Not every profession is the same. Someone has to sacrifice for others to enjoy their lives. And it is very important that some professions realize that they have a much, much bigger social responsibility than others. It’s your choice, and when you choose to become a doctor or a surgeon, there are some obligations that you have to respect.
JM: I’ve heard you quoted as saying “Charity is not scalable. If you give something away for free, you will run out of money.” But you were also Mother Theresa’s surgeon, and I understand she had a big impact on you. How do you balance the desire to serve with the desire to make money?
DS: The desire for many of us is not making money. We are here to make a difference. But in the process, we should not become poorer. We are only becoming wealthier, but money is the byproduct of whatever we do.
Being close to Mother (Theresa) has taught me a lot of lessons about life. Mother’s favorite teaching for everybody is that the hands that help are holier than the lips that pray.

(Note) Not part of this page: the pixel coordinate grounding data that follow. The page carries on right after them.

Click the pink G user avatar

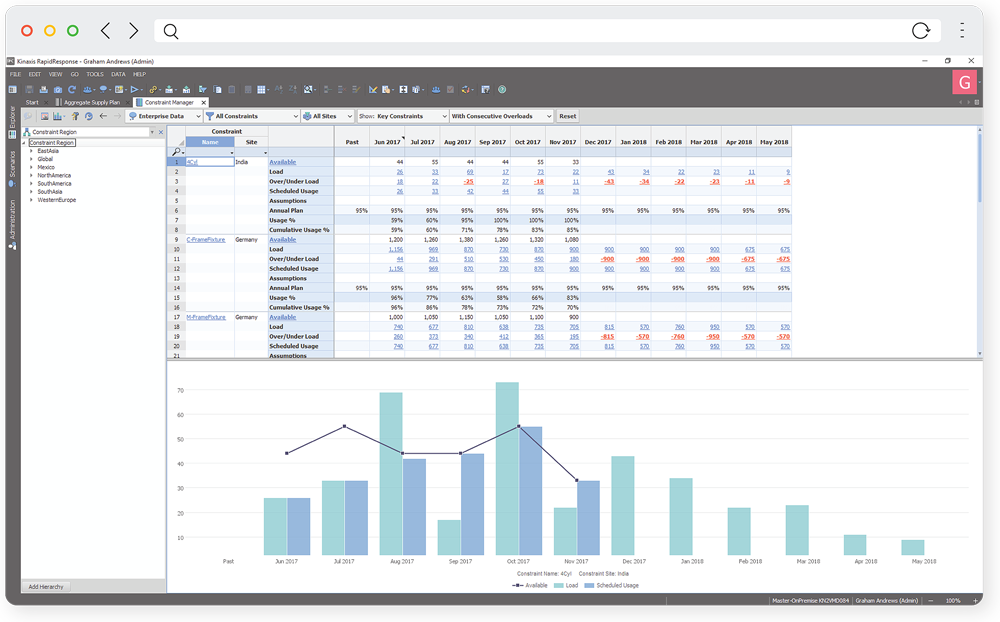point(965,82)
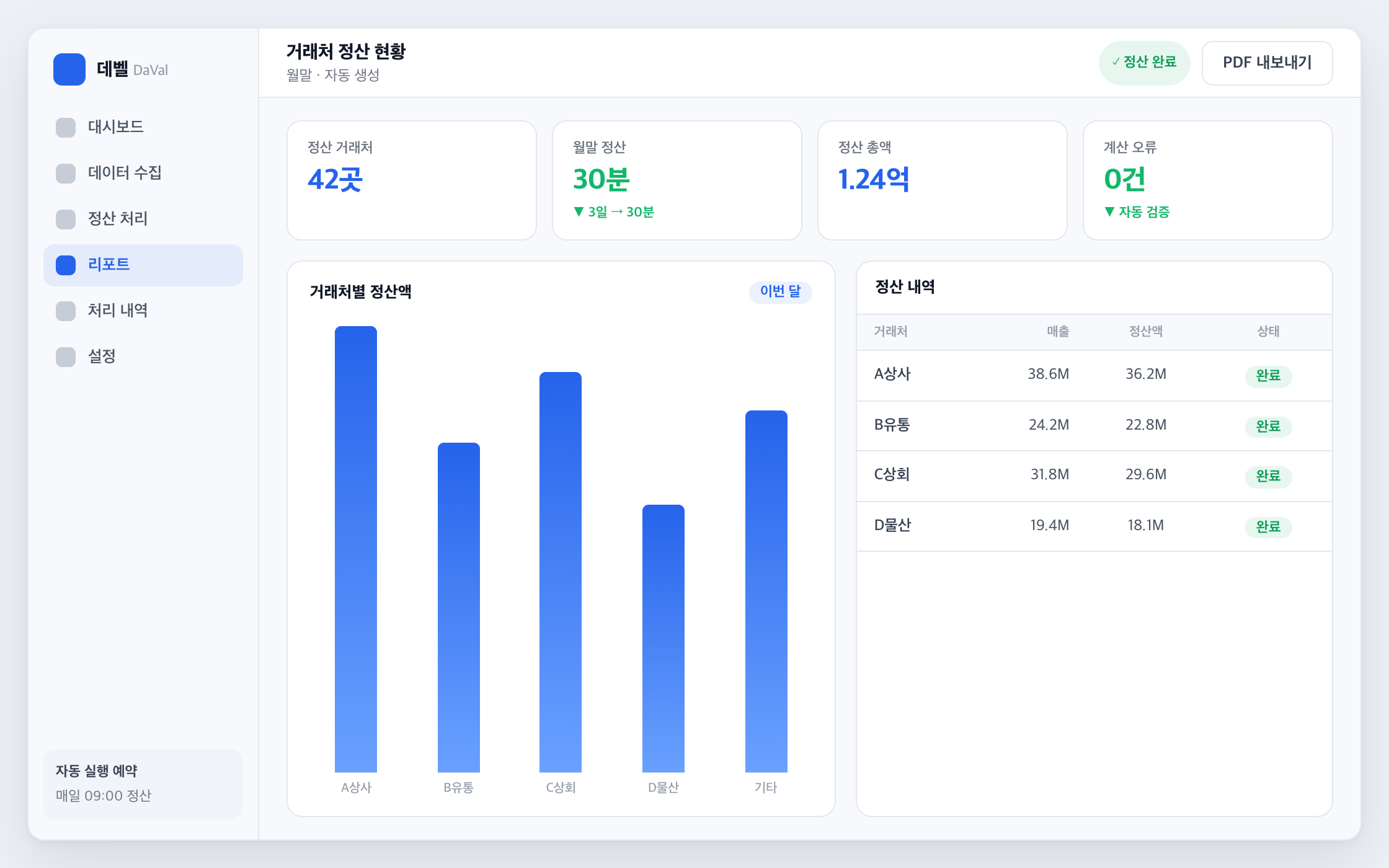This screenshot has height=868, width=1389.
Task: Select the B유통 table row
Action: pos(1094,426)
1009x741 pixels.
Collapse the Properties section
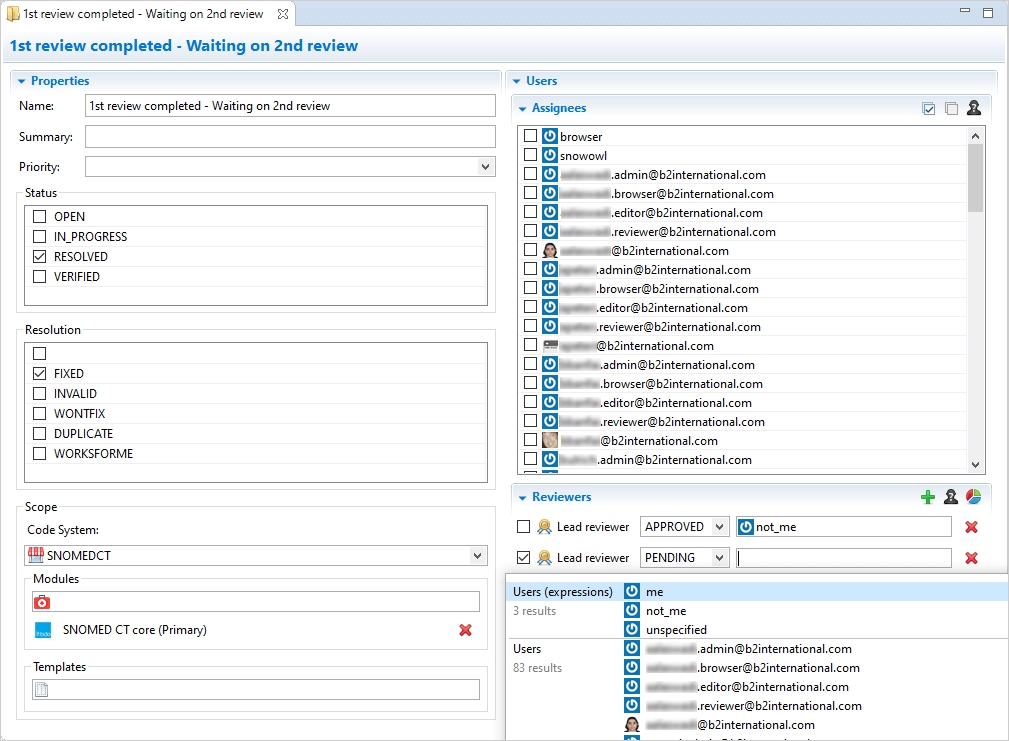[x=22, y=81]
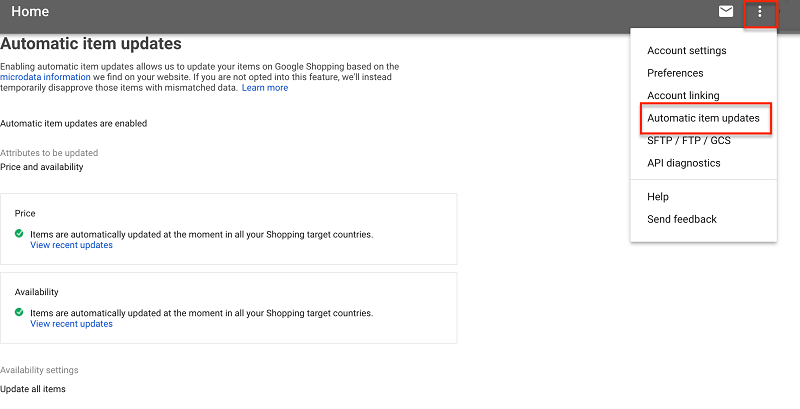Choose Send feedback in the menu
The width and height of the screenshot is (800, 409).
681,219
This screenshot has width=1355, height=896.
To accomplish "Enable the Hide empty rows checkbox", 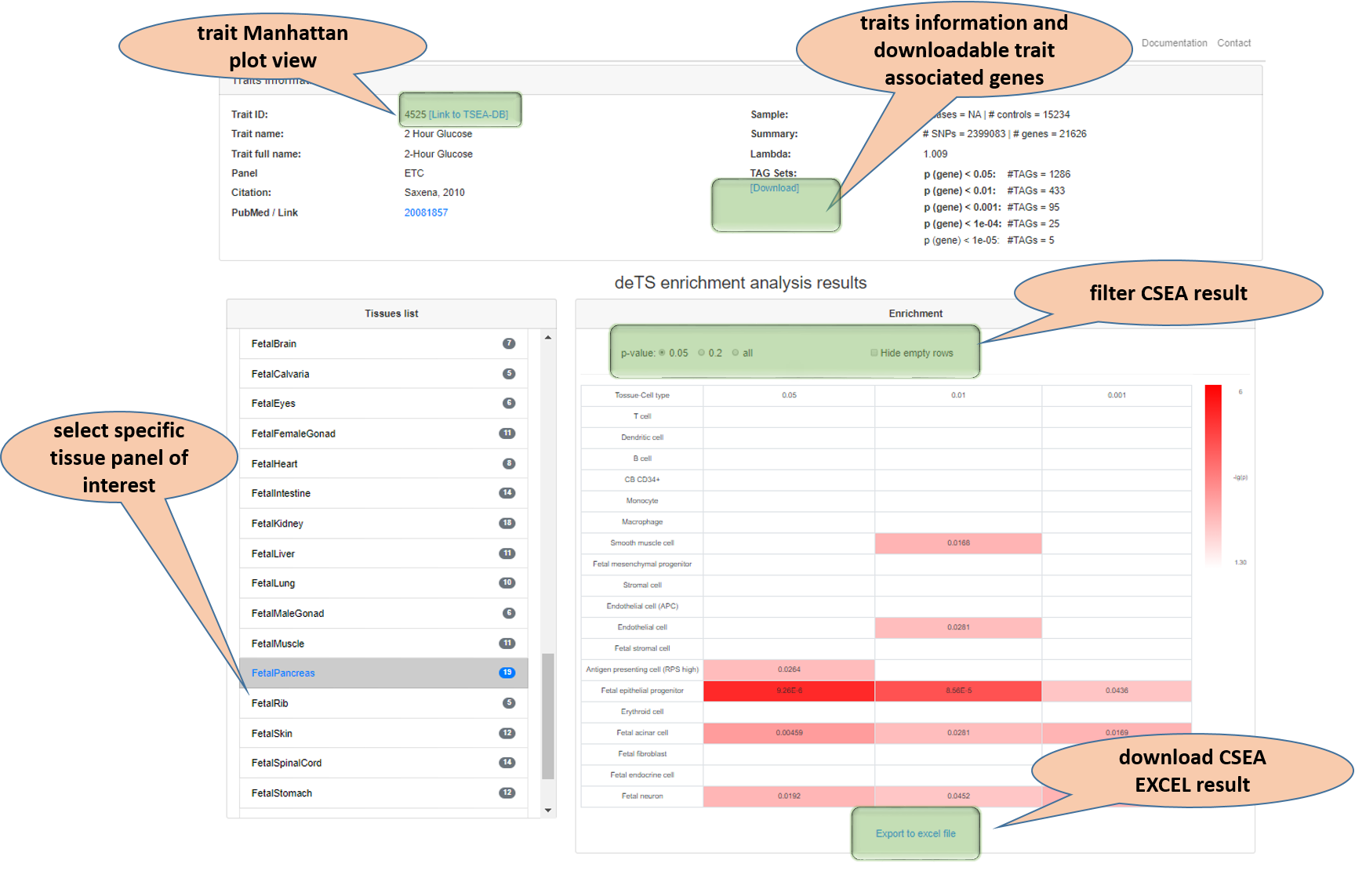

Right: Narayana Hrudayalaya Institute of Cardiac Sciences, Bangalore
JM: How might your model apply to developed countries like the U.S.? For example, you mentioned that you get patients’ families involved in nursing duties, and that you reduce infrastructure costs by making hospitals less luxurious. Do you think that kind of approach could work with customers that are used to being catered to?
DS: I think, you know, our model is developed for our country, and the U.S. has to develop their own model. But I can tell you that when you run out of money, the brain starts working. When you have money, I can tell you that the brain doesn’t work – that has been our experience.
JM: So you think that the U.S., due to the high cost of health care, will be forced to make these decisions in the near future?
DS: There is no choice. If any country has to spend more than 5 percent of GDP on health care, it’s a matter of time before the country goes bankrupt.